When I had finished, Mickey Linehan whistled and said:
“No wonder you’re scared to send in any reports. The Old Man wouldn’t do much if he knew what you’ve been up to, would he?”
“If it works out the way I want it to, I won’t have to report all the distressing details,” I said. “It’s right enough for the Agency to have rules and regulations, but when you’re out on a job you’ve got to do it the best way you can. And anybody that brings any ethics to Poisonville is going to get them all rusty. A report is no
place for the dirty details, anyway, and I don’t want you birds to send any writing back to San Francisco without letting me see it first.”
“What kind of crimes have you got for us to pull?” Mickey asked.
“I want you to take Pete the Finn. Dick will take Lew Yard. You’ll have to play it the way I’ve been playing—do what you can when you can. I’ve an idea that the pair of them will try to make Noonan let Whisper alone. I don’t know what he’ll do. He’s shifty as hell and he does want to even up his brother’s killing.”
“After I take this Finnish gent,” Mickey said, “what do I do with him? I don’t want to brag about how dumb I am, but this job is plain as astronomy to me. I understand everything about it except what you have done and why, and what you’re trying to do and how.”
“You can start off by shadowing him. I’ve got to have a wedge that can be put between Pete and Yard, Yard and Noonan, Pete and Noonan, Pete and Thaler, or Yard and Thaler. If we can smash things up enough—break the combination—they’ll have their knives in each other’s backs, doing our work for us. The break between Thaler and Noonan is a starter. But it’ll sag on us if we don’t help it along.

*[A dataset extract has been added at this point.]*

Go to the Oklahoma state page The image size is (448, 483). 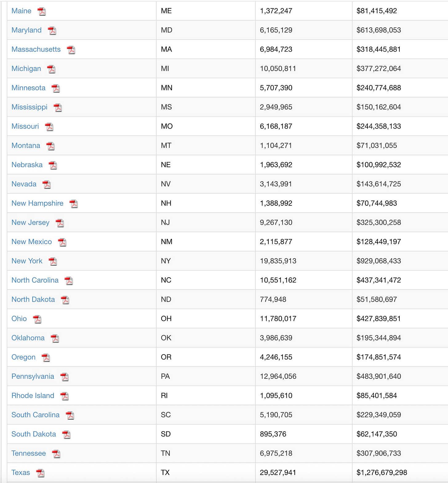(28, 338)
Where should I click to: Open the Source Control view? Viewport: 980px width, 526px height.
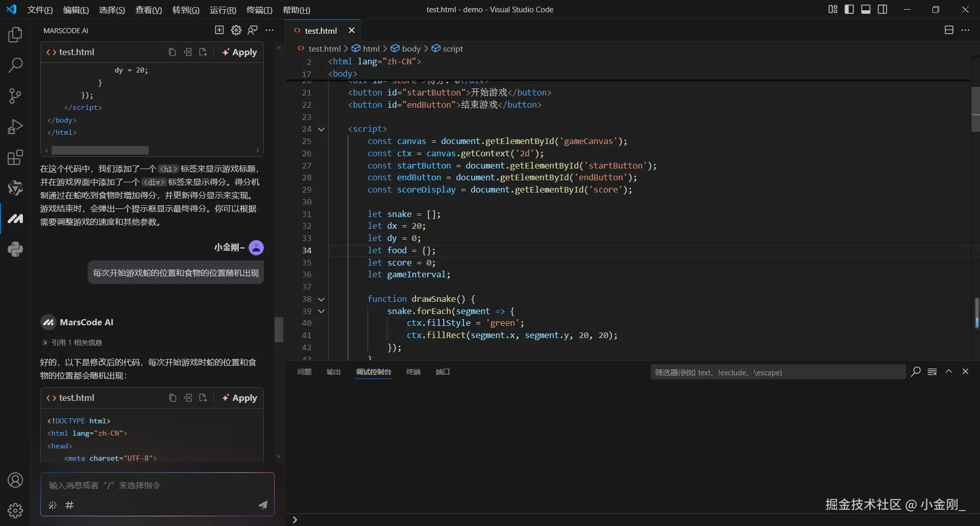coord(15,96)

“I could buy more dope on the whole lot from Dinah Brand. But there’s no use taking anybody into court, no matter what you’ve got on them. They own the courts, and, besides, the courts are too slow for us now. I’ve got myself tangled up in something and as soon as the Old Man smells it—and San Francisco isn’t far enough away to fool his nose—he’s going to be sitting on the wire, asking for explanations. I’ve got to have results to hide the details under. So evidence won’t do. What we’ve got to have is dynamite.”
“What about our respected client, Mr. Elihu Willsson?” Mickey asked. “What are you planning to do with or to him?”